Wil LeBlanc, currently from Safeway but previously with the Army, gave this presentation. This presentation was very similar in concept to the itSMF Fusion 2009: IT Strategy--the Key to Getting Executive Support and itSMF Fusion 2009: Planning Business Manager and Customer ITIL Induction presentations. Wil related his experience at the Army and at Safeway in implementing service management.
With the army, the CIO controlled under 50% of IT spend. Gartner did a baseline of bases and found that Wil's base was doing well, so he was moved to report to the Pentagon's CIO and do the same thing for the whole Army.
My primary takeaway from this talk was actually what the other presenters were saying, too: the IT strategy is a communications tool.

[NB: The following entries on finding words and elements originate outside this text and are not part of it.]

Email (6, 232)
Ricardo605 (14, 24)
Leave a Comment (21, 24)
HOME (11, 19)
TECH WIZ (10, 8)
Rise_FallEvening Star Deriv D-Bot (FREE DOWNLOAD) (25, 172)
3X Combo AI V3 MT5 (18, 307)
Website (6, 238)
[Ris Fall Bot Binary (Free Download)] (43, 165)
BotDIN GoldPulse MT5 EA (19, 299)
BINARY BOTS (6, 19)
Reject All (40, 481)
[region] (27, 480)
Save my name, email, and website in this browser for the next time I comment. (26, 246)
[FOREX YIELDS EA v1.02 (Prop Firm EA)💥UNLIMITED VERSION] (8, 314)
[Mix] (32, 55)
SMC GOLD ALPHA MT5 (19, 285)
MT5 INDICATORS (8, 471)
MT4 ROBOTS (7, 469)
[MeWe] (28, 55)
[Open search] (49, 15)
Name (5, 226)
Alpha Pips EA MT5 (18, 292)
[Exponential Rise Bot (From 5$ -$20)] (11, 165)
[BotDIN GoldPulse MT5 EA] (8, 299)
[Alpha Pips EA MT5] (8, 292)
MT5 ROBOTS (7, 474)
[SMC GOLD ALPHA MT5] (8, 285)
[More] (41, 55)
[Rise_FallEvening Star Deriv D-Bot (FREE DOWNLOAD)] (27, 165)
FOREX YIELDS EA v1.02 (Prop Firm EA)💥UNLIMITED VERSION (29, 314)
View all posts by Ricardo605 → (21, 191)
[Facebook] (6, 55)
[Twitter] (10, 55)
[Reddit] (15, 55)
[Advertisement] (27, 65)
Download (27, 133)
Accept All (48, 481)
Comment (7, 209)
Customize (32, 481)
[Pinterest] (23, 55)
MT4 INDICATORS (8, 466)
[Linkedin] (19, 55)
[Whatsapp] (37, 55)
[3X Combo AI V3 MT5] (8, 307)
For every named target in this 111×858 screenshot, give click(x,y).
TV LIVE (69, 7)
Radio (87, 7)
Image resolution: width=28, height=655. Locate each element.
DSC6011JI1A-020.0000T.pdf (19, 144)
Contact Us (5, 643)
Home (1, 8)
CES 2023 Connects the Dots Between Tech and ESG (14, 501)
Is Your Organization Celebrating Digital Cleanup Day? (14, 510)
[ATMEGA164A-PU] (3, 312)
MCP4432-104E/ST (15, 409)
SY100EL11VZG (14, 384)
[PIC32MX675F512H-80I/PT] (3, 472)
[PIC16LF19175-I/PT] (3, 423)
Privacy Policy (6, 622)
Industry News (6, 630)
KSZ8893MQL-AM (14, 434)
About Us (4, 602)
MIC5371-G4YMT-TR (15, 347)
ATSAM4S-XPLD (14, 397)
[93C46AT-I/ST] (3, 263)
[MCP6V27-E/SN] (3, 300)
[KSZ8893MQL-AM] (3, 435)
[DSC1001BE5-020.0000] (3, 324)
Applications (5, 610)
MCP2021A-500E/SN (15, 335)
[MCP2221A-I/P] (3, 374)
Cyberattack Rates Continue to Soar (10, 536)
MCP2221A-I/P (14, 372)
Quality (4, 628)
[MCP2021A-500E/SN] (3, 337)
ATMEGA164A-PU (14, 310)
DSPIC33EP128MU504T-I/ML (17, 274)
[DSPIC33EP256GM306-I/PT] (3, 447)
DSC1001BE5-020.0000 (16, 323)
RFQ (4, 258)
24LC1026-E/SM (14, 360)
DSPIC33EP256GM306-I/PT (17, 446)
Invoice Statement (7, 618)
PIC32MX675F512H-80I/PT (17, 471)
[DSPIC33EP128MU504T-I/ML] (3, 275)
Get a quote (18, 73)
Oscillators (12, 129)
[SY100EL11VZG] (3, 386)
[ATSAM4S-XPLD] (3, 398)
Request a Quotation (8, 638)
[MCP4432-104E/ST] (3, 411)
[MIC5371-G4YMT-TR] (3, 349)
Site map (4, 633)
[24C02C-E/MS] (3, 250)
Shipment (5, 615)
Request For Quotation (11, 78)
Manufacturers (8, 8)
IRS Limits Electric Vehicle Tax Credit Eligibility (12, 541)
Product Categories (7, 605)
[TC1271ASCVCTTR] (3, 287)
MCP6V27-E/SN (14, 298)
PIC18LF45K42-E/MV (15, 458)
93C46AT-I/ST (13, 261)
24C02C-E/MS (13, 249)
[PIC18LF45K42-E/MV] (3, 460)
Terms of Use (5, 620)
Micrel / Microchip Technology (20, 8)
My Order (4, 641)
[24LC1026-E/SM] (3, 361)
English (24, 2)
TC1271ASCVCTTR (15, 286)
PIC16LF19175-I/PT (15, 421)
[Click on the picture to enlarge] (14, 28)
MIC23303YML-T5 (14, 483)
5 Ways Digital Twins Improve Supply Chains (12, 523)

At the Army they created a (large format) one-page plan for what was going to happen. They put in technical data plus pictures, and their user types e.g. family members and retirees. From the Army he learned that you need strong executive support, road shows are effective, technical detail in a strategy can be a double-edged sword, and a single view of the strategy was essential. You could lay the roadmap on someone's desk.

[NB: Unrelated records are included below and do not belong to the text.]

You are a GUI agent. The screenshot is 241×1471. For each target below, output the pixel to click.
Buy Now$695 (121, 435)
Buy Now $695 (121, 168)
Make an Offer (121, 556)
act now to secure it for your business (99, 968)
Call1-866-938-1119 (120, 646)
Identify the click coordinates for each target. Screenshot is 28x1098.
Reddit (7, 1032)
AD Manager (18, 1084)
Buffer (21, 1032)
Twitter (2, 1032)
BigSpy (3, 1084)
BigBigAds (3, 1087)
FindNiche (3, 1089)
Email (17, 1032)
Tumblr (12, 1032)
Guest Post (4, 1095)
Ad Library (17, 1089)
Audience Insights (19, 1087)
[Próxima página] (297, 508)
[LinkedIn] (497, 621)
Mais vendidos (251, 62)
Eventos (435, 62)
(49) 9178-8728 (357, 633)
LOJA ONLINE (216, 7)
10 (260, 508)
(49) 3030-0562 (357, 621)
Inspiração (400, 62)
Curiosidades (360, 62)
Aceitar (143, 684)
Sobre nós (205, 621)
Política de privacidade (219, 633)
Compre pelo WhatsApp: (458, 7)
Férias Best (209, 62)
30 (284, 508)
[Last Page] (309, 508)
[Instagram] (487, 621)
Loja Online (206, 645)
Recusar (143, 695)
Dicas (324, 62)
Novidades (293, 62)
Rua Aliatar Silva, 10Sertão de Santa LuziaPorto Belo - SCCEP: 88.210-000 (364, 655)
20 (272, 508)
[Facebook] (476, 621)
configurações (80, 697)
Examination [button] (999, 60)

At Safeway, they had had difficulty implementing service management. He focused on 10 core processes (I'm not sure which ones), and had wins with incident, problem, service asset & configuration management, and limited success with service level and release management. With the economy they have a narrow focus now on incident, change, release, IT Service Continuity Management, and service level management.
They have four groups of projects/"workstreams:"
- service support process improvement,
- service delivery process improvement,
- tooling projects (e.g. Remedy implementation), and
- enabling projects (e.g. training).
He recommended having an ITIL training class to help people, even those who have gone through foundations, to ensure everyone is on the same page with the purposes of each process in your organization.
He created an ITSM maturity model with four areas:
- Measure/Monitor
- Institute/enforce process discipline
- "Leverage maximum automation"
- Business service management
He believes a "visual picture of the future" is better. You need specific goals, like a stake in the ground, that people understand.
Overall the things that worked best were
- Executive support
- The roadmap is valuable for communication
- Education and simulations are good
- Strong business case & "clear legacy" (I think this means knowing how you have improved but I'm not sure)
He noticed that visionaries become champions, and champions become experts.